Data provided

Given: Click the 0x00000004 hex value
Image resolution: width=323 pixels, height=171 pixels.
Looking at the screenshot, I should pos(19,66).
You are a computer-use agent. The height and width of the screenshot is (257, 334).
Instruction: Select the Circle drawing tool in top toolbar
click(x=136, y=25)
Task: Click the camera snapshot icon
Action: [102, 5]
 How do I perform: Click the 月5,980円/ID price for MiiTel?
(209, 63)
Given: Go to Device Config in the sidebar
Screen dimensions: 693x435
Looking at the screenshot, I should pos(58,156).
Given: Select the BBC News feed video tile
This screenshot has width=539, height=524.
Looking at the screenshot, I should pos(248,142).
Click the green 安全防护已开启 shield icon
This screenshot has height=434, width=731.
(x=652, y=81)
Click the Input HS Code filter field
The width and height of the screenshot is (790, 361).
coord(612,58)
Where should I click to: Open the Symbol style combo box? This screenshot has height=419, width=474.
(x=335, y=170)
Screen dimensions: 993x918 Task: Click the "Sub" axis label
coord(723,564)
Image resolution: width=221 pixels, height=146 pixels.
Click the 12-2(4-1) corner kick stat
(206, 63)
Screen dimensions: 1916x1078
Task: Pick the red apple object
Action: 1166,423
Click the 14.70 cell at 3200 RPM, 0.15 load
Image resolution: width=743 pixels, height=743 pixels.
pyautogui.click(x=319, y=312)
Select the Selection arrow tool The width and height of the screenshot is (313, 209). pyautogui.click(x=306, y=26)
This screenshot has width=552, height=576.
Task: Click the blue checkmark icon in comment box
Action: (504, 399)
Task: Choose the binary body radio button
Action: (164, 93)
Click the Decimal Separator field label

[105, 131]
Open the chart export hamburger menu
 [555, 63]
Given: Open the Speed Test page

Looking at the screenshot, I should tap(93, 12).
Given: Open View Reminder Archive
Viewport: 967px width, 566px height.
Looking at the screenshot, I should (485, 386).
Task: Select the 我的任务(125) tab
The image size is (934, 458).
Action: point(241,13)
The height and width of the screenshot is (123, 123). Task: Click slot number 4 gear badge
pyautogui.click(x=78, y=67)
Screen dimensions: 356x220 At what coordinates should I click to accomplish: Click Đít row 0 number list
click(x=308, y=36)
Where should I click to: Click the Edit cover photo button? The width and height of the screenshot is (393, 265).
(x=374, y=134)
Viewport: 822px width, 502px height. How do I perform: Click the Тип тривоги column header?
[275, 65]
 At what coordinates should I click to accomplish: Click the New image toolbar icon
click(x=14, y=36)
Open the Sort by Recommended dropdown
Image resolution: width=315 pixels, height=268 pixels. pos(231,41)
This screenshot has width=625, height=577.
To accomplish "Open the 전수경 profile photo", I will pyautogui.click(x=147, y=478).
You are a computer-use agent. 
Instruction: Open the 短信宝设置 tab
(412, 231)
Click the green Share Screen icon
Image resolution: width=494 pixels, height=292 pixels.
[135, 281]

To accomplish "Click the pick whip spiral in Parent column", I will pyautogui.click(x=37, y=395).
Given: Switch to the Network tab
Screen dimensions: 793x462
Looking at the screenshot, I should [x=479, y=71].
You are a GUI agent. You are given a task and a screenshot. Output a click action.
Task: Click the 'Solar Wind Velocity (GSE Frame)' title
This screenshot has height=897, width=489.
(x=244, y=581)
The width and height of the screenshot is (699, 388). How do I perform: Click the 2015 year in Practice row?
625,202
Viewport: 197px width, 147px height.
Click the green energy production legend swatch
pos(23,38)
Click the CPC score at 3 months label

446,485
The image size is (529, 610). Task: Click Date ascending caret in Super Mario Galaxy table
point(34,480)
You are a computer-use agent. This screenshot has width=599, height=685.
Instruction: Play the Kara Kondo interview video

Assignment
Scan the material for lines with the word "will", and copy each line you find.

Exercise answer
To accomplish "Open the 전수경 profile photo", I will pyautogui.click(x=147, y=478).
To accomplish "Click the pick whip spiral in Parent column", I will pyautogui.click(x=37, y=395).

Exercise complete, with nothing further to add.